Еще пятнадцать минут, томограф замер с последним металлическим вздохом, двери кабинета открылись, и я увидел Илари, расстроенную, но сдержанную. Мы созванивались перед тем, как я пошел на разминку, она ехала на машине с Кристианом в аэропорт, чтобы отправиться в Сан-Ремо для участия в фестивале, который начинался там на следующей неделе. В три часа она должна была вылететь, но кто-то сказал ей о том, что случилось, до того как она села в аэродромный автобус, и остановить ее было уже невозможно. И вот она здесь, обнимает и целует меня, говорит, что Мариани уже приехал и изучает снимки. Мы остаемся с ней на пять минут, держась за руки, Кристиан – рядом, с няней. Я пытаюсь успокоиться, но тут-то и прорывается весь стресс: я начинаю плакать и не могу остановиться, а жена меня утешает. Мне удается собраться с силами вовремя, потому что появился профессор Мариани и, даже не тратя время на приветствия, махая снимками, постановил:
– Через десять минут операционная будет готова, мы тебя сразу на стол, оперировать будем я и Сантуччи.

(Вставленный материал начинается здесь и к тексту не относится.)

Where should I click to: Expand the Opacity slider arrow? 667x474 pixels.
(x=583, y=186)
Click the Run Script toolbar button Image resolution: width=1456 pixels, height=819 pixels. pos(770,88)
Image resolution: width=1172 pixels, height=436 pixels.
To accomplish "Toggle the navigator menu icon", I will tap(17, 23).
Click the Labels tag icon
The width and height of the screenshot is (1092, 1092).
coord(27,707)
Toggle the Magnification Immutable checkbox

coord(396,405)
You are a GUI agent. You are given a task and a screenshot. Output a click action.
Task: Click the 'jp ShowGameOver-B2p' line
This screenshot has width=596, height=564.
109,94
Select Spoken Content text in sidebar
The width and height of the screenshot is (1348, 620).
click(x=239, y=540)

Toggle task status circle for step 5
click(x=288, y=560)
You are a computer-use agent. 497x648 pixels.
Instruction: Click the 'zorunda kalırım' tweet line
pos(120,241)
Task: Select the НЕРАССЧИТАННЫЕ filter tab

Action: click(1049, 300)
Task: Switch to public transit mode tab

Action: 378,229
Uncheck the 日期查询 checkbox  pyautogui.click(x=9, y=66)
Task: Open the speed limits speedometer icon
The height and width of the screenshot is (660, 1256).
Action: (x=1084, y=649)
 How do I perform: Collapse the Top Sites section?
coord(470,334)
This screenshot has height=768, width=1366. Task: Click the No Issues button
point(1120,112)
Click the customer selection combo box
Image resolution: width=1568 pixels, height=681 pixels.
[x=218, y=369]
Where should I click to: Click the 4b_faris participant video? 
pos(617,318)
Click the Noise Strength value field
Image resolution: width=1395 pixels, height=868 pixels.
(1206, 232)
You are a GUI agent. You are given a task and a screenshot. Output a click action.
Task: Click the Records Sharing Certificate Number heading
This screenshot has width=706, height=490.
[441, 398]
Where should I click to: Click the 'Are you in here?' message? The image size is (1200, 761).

Я где-то вычитал, что, как бы плохо человек себя ни чувствовал, он всегда находит точку опоры, с которой его потом трудно сдвинуть. Так вот, только с учетом этой черты людской души я могу объяснить свою дикую фразу, непроизвольную, возражающую очень профессиональной спешке врача.
– Прямо сейчас? А нельзя ли завтра?
Мариани изумился. Он – светило медицины и не привык к тому, что его решения оспариваются.
– Франческо, – отчеканил он с расстановкой, так, как говорят ребенку. – Твои дела очень плохи. Навскидку – около шести месяцев без футбола, а чемпионат мира – через три с небольшим. Если хочешь ухватиться за возможность сыграть на нем, то должен дорожить каждой минутой.
Я хотел сказать что-то еще, потому что паника – это удар хлыста, который свистит и опускается за несколько мгновений, тогда как страх – и страх хирургического вмешательства тоже – это чувство менее животное, но более длительное, его трудно отбросить. Однако взгляд Илари меня испепелил, и я понял, что убежища нет, и главное, что его для меня нет даже у самых близких людей. Я умолял только об общем наркозе, потому что если бы услышал профессора, просящего у ассистента какую-нибудь пилу, сразу помер бы от ужаса. В 16.30 меня привезли в операционную. Матч еще не закончился. Перед тем как наркоз подействовал, я пытался подслушать, что говорят врачи, но ничего не понял, и, возможно, к лучшему.
Я очнулся в 20.30 с кислым привкусом во рту. Чувствовалось, что в палате кто-то есть, и я приоткрыл глаза, чтобы исследовать обстановку, прежде чем открыть их полностью. Там были все. Говорили тихими голосами, чтобы меня не беспокоить, но были все: мама, папа, Илари, Риккардо, Анджело, другие родственники – человек десять, все самые близкие. Снаружи палаты я заметил скопление более значительное, за матовым стеклом я видел только цвета, и преобладал красный – это, должно быть, команда. Я кашлянул, и тут же все подскочили к изголовью. По счастью, быстрее всех оказалась медсестра, которая точно знала, что нужно сделать: немного приподняла мою голову, чтобы я попил через соломинку, я сразу же понял, как мне хотелось воды, чтобы восполнить потерю жидкости и избавиться от ужасного вкуса во рту. Небольшая сутолока произошла, очевидно, и снаружи, и эскорт врачей и медсестер, который не был предупрежден, захлопотал, чтобы предотвратить вторжение одноклубников и десятков других неведомых мне любопытствующих, приехавших раньше.